### Input material

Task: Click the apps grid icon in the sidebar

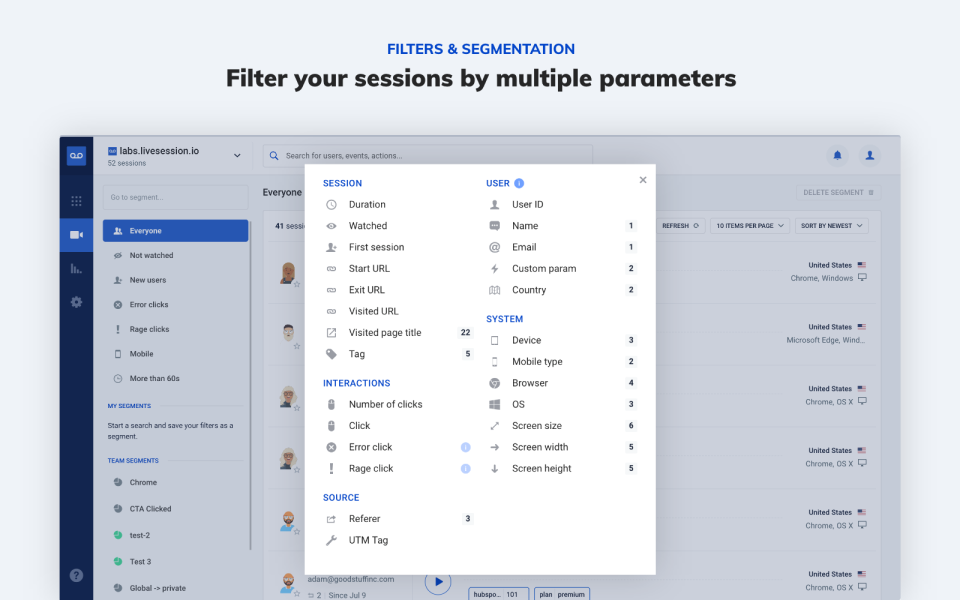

######
### Input material

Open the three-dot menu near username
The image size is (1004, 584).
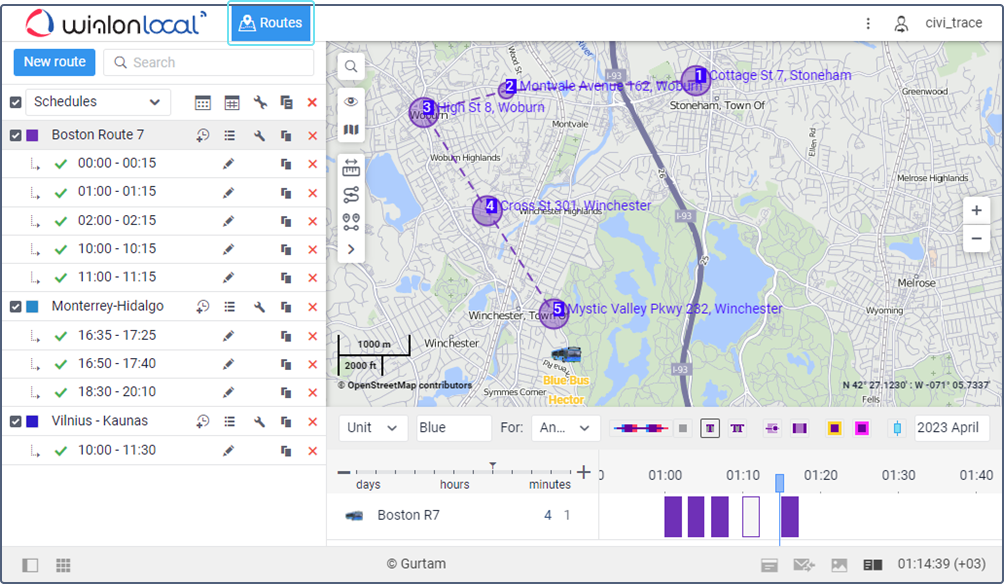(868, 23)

######
### Input material

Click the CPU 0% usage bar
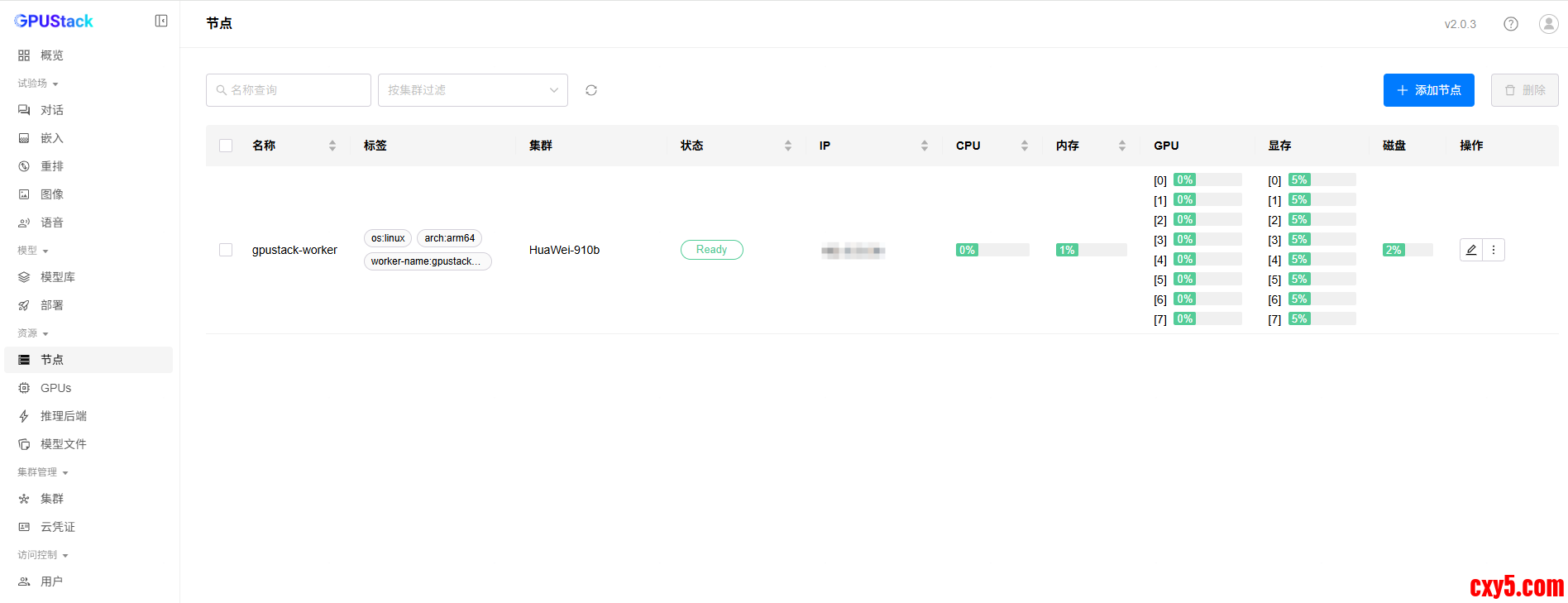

######

What the task requires: For this exercise, copy each line from the listing above that has the word "Click".

Reply:
Task: Click the apps grid icon in the sidebar
Click the CPU 0% usage bar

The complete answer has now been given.